Expanding ICE

As we contemplate how seriously to take the propaganda coming out of the Department of Homeland Security (spoiler: we should take it very seriously), let’s note that 2026 is going to bring a significant increase in the size of ICE, and the way the agency is recruiting is worth noting. WaPo reports: ICE plans $100 million ‘wartime recruitment’ push targeting gun shows, military fans for hires.
U.S. Immigration and Customs Enforcement officials are planning to spend $100 million over a one-year period to recruit gun-rights supporters and military enthusiasts through online influencers and a geo-targeted advertising campaign, part of what the agency called a “wartime recruitment” strategy it said was critical to hiring thousands of new deportation officers nationwide, according to an internal document reviewed by The Washington Post.
Nothing at all ominous or problematic about using “wartime” rhetoric to specifically recruit people who are already predisposed to have integrated violence into their worldviews!
The spending would help President Donald Trump’s mass-deportation agenda dominate media networks and recruitment channels, including through ads targeting people who have attended UFC fights, listened to patriotic podcasts or shown an interest in guns and tactical gear, according to a 30-page document distributed among officials in this summer detailing ICE’s “surge hiring marketing strategy.”
The Department of Homeland Security has spoken publicly about its fast-tracked effort to significantly increase ICE’s workforce by hiring more than 10,000 new employees, a surge promoted on social media with calls for recruits willing to perform their “sacred duty” and “defend the homeland” by repelling “foreign invaders.” The agency currently employs more than 20,000 people, according to ICE’s website.
But the document, reported here for the first time, reveals new details about the vast scale of the recruitment effort and its unconventional strategy to “flood the market” with millions of dollars in spending for Snapchat ads, influencers and live streamers on Rumble, a video platform popular with conservatives.
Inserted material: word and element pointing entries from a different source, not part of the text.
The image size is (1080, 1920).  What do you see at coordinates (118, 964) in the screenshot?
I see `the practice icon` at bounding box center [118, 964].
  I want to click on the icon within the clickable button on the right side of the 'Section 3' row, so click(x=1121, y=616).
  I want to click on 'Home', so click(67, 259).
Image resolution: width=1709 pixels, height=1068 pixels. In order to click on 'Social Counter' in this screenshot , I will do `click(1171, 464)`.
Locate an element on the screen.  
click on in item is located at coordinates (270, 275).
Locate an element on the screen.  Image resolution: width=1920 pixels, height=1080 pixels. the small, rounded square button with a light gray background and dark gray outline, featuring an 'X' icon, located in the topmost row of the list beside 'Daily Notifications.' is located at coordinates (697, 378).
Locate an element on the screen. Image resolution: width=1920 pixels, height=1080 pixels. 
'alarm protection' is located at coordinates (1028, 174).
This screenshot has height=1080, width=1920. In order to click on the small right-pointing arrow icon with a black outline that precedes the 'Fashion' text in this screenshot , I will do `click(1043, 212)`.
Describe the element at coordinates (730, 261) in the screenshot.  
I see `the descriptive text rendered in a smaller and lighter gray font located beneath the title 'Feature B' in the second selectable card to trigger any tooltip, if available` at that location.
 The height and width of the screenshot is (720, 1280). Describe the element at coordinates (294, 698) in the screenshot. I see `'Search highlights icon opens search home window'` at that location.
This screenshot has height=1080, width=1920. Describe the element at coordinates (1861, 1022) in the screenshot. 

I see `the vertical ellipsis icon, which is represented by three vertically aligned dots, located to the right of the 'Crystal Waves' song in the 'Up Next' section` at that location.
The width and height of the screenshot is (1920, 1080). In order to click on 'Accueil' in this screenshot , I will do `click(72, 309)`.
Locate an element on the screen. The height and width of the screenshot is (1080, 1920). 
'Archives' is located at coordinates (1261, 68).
Under the strategy, ICE would also use an ad-industry technique known as “geofencing” to send ads to the phone web browsers and social media feeds of anyone who set foot near military bases, NASCAR races, college campuses or gun and trade shows.
There is a clear attempt here to cultivate specific ideological points of view and integrate them into ICE’s deportation push. All of this corresponds with a massive infusion of cash from the One Big Beautiful Bill.
Congress this summer tripled ICE’s enforcement and deportation budget to about $30 billion by passing the One Big Beautiful Bill Act, helping to start a hiring spree that officials have said would be necessary to carry out the Trump administration’s promise of the biggest mass deportation in American history. Officials set a goal of 1 million deportations within the first year of Trump’s term.
I get that the places being targeted make some level of sense in terms of finding interested applicants, but the very specific messaging is clearly attempting to get the kind of person who is more likely to be predisposed to think that the solution to our national problems is the deployment of force.
Americus Reed, a marketing professor at the University of Pennsylvania’s Wharton School, said the ICE strategy reminded him of the “Army of One” campaign that the military once used to build up recruits as mighty warfighters critical to safeguarding the American way of life.
“They’re aiming for that sweet spot of people who’ve got something to prove, who want to have that power, under the guise of patriotism,” he said.
I would note that the military’s focus is external. Turning those themes into recruiting tools for an entity aimed internally is a recipe for harassing citizens.
Indeed, it strikes me as far from a sweet spot to want people who have “something to prove” and “want power” by unleashing them to engage in Kavanuagh Stops while making them feel patriotic for so doing.
All of this is happening while the aforementioned budget is making ICE potentially the largest federal law enforcement agency.
The job announcements should include the phrase “Term NTE 3 years.”
Call me optimistic.
I think my nephew should join ICE.
He’s woefully incompetent and has no ambitions in life. He could just kind of take up space and use resources and get in the way.
I’m not sure he could get through any training they might have, but even just wasting training resources could be fine.
They’re putting together brownshirts.
Given that members of ICE have already engaged in what can be described as criminal offenses, these dweebs should be aware that while the felon may issue preemptive pardons, they can still be at risk of prosecution at the state level and are open to civil lawsuits.
It wouldn’t shock me to learn that various AG’s and county prosecutors are taking names and making lists.
@Gustopher: Training? I think you overestimate their structure.